That’s it in a nutshell, isn’t it? The naked capitalist is entirely confunded about the difference between charity, and simply doing the right thing. For them the difference between a hand-up and a handout is entirely a question of whether or not you get a tax write-off. (sigh)
Just the same, I’m always happy to see capitalists twitch. Good for the soul.
- Meanwhile, the big kids continue to play with the box it came in. Procter & Gamble is suing Kraft over packaging. Since introducing its plastic AromaSeal canister in 2003, P&G has seen sales of Folger’s coffee climb. Now that Kraft has launched its Maxwell House brand coffee in a similar container P&G has cried foul. ‘Course the real foul here is their coffee, which, were it lavished with the same attention as its packaging, would be something to talk about. Meanwhile, both brands continue to lose ground to specialty coffee, in the grocery and beyond.

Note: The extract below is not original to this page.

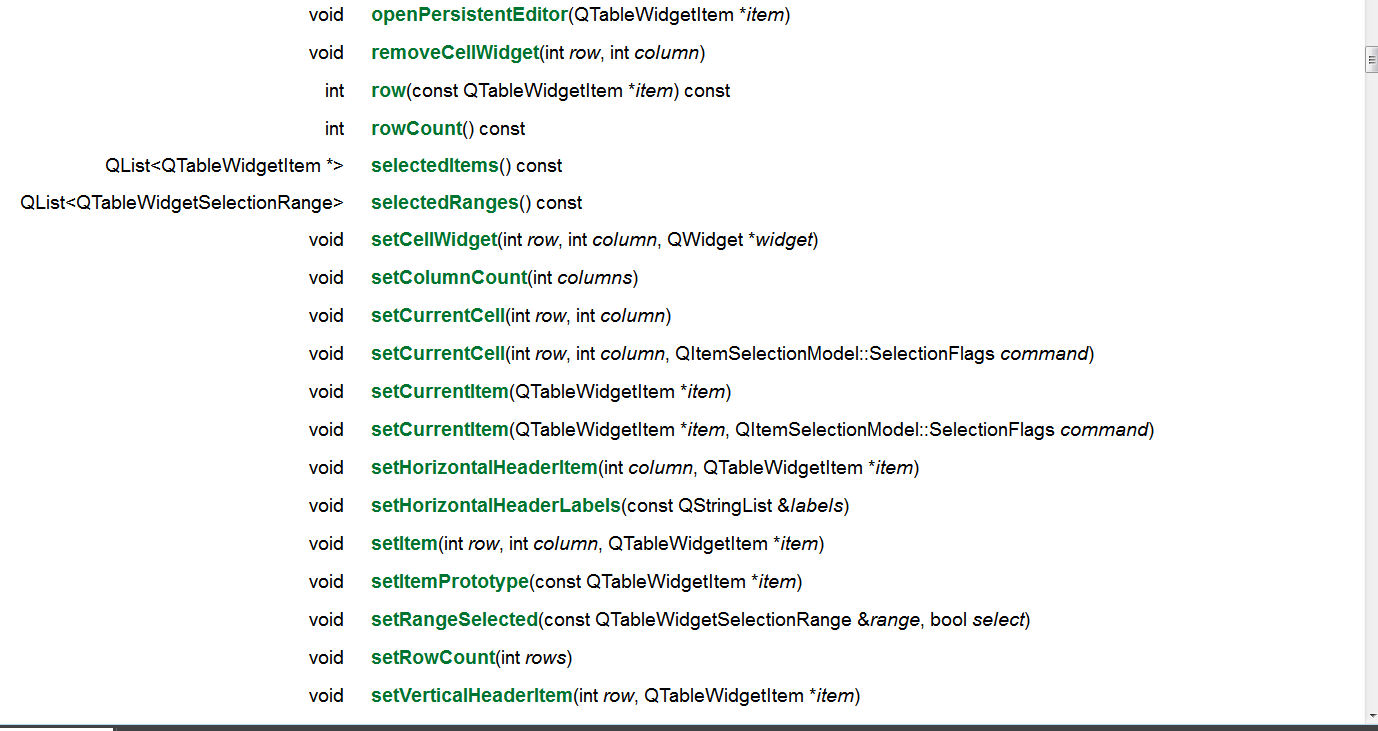Follow the rowCount link

pyautogui.click(x=416, y=128)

- Is somebody being clever? The headline reads, Uganda: Coffee Producers Are the Biggest Losers. While the article speaks to the unequal share of profits that coffee growers receive in the Ugandan coffee trade, it could as well be speaking to the latest trend among Ugandan exporters: actually *losing* the coffee. In just the last few months more than 20 containers (each with about 20 tons of goods) have arrived at their destination filled with — wait for it — dirt. Apparently the coffee was stolen before it left port, and they had to put *something* in the box.
Hey, that’s kinda like the story just before it, huh?